It might help to first explain what I don't eat to give some context to my choices, but as with all nutritional programmes this is specific to my health needs so won't be the best list for everyone. This also applies about 80 per cent of the time and the other 20 per cent I'll eat whatever I fancy. It's worth noting that I can do this as most of the foods I miss out are intolerances rather than tru allergies. If you have a true allergy you should avoid the food altogether and also double-check when ordering if any of the foods you are allergic to will be in the dish.
My preference infact is to eat a vegan diet most of the time but I tend to eat fish and seafood when I eat out. If also avoided fish and seafood altogether I know that eating out would be a lot more difficult.
I totally avoid
Gluten (includes wheat) (intolerance)
Coffee + tea
Raw onions/raw chillies (intolerance)
I generally avoid:
So with this in mind here are the choices I made - you'll see I have a bias towards Asian cuisine, which is mainly because I love it, but also because it's the most gluten and dairy free friendly cuisine available.
Tofu and aubergine curry with rice
Broccoli and shrimp stir fry with rice noodles (sauce had some sugar in it)

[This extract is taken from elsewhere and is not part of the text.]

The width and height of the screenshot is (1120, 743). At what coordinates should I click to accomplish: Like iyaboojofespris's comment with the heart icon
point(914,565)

Vegetarian ramen soup - I asked for rice noodles instead of soba noodles which contain wheat - most japanese restaurants will happily make this switch for you
Veggie mixed starter with veggie skewers, vegan summer rolls and rice dumplings, followed by mixed vegetable curry with brown rice (the tofu on the menu was battered so I gave it a miss).

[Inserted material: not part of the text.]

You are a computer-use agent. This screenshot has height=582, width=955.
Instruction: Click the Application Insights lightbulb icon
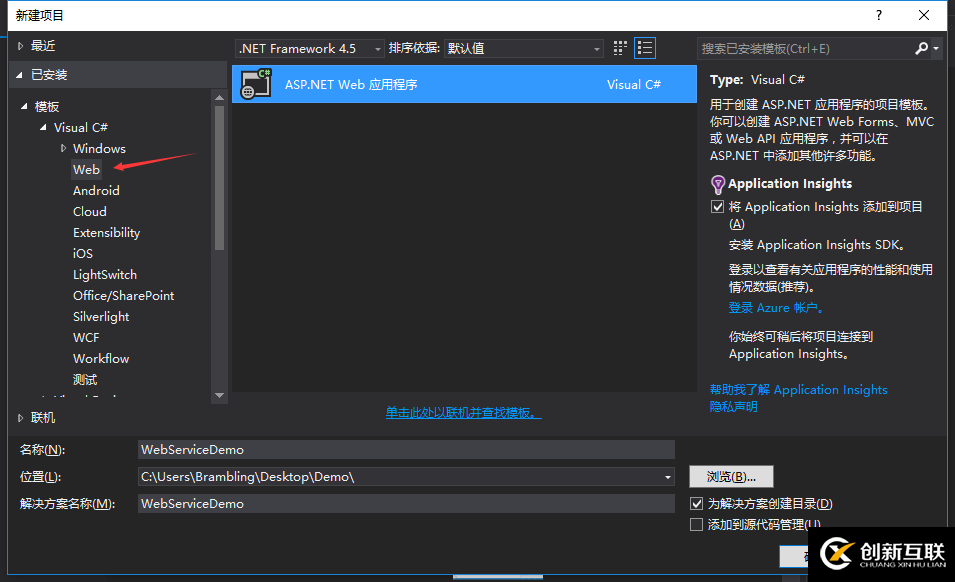(x=717, y=184)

Jack Lallane veggie burger in a gluten free bun. I couldn't believe my luck when I saw this on the menu at Ellen's Stardust diner on Broadway.
It was delicious as were the waffle fries it came with and felt totally indulgent despite having half the calories and hardly any of the fat of hot docs cheeseburger! And of course I was delighted to see Jack honoured in this way - what a legend.
Minestrone soup (in the states this is just veggies no pasta) followed by steamed sea bass with courgettes and fennel - delish
Spinach salad followed by salmon and asparagus risotto - this has to count as a 20 per cent exception as risotto is made with butter.
Scallops with apples and watercress followed by plaice with artichokes and new potatoes.
Lunches on the go:
When you're playing at tourist you generally don't want to stop for a long lunch so these were more like my city lunches:
- pret, sushi box
- au bon pan, tuscan bean soup
- mangia, green smoothie and tuscan bean soup
- kelley + ping, veggie pad thai (had eggs and a little sugar so was a 20per cent exception), with ginger pak choi and summer rolls
Breakfasts in nyc:
Brunch in america is an egg or dairy laden affair so pretty tricky for me. Instead I headed to the wonderful Wholefoods Market and got myself some gluten free bagels which I had each morning with no sugar peanut butter - yummy and kept me full til lunchtime.
To be completely honest in this diary I have to fess up to my indulgences of the week which were half a slice of new york cheese cake - delicious but too sweet to finish! and two squares of a godiva dark chocolate truffle bar - divine!
Still if I had to stick to my diet more strictly and hadn't had these I wouldn't have felt hard done by - despite sticking to my healthy rules I still felt I'd indulged thoroughly and enjoyed all my meals.